Description

At a recent meeting of the World Economic Forum in Davos, it was reported that a ghost was haunting the deliberations of the assembled global elite - that of the renowned social scientist and economic historian, Karl Polanyi.

In his classic work, The Great Transformation, Polanyi documented the impact of the rise of market society on western civilization and captured better than anyone else the destructive effects of the economic, political and social crisis of the 1930s. Today, in the throes of another Great Recession, Polanyi’s work has gained a new significance. To understand the profound challenges faced by our democracies today, we need to revisit history and revisit his work.

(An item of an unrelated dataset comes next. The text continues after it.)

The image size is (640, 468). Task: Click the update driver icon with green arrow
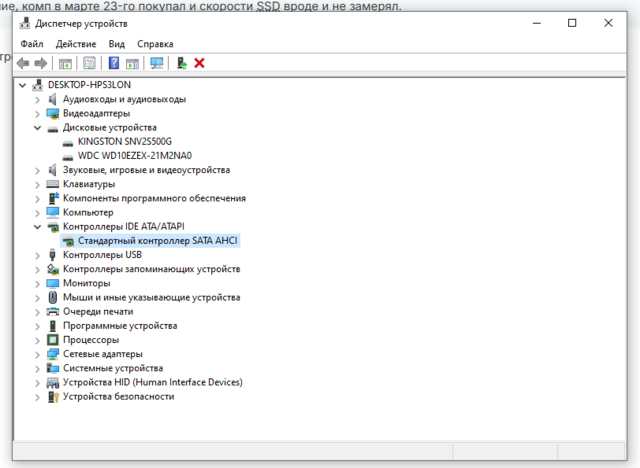pos(181,63)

In this new collection of unpublished texts - lectures, draft essays and reports written between 1919 and 1958 - Polanyi examines the collapse of the liberal economic order and the demise of democracies in the inter-war years. He takes up again the fundamental question that preoccupied him throughout his work - the place of the economy in society - and aims to show how we might return to an economy anchored in society and its cultural, religious and political institutions.

For anyone concerned about the danger to democracy and social life posed by the unleashing of capital from regulatory control and the dominance of the neoliberal ideologies of market fundamentalism, this important new volume by one of the great thinkers of the twentieth century is a must-read.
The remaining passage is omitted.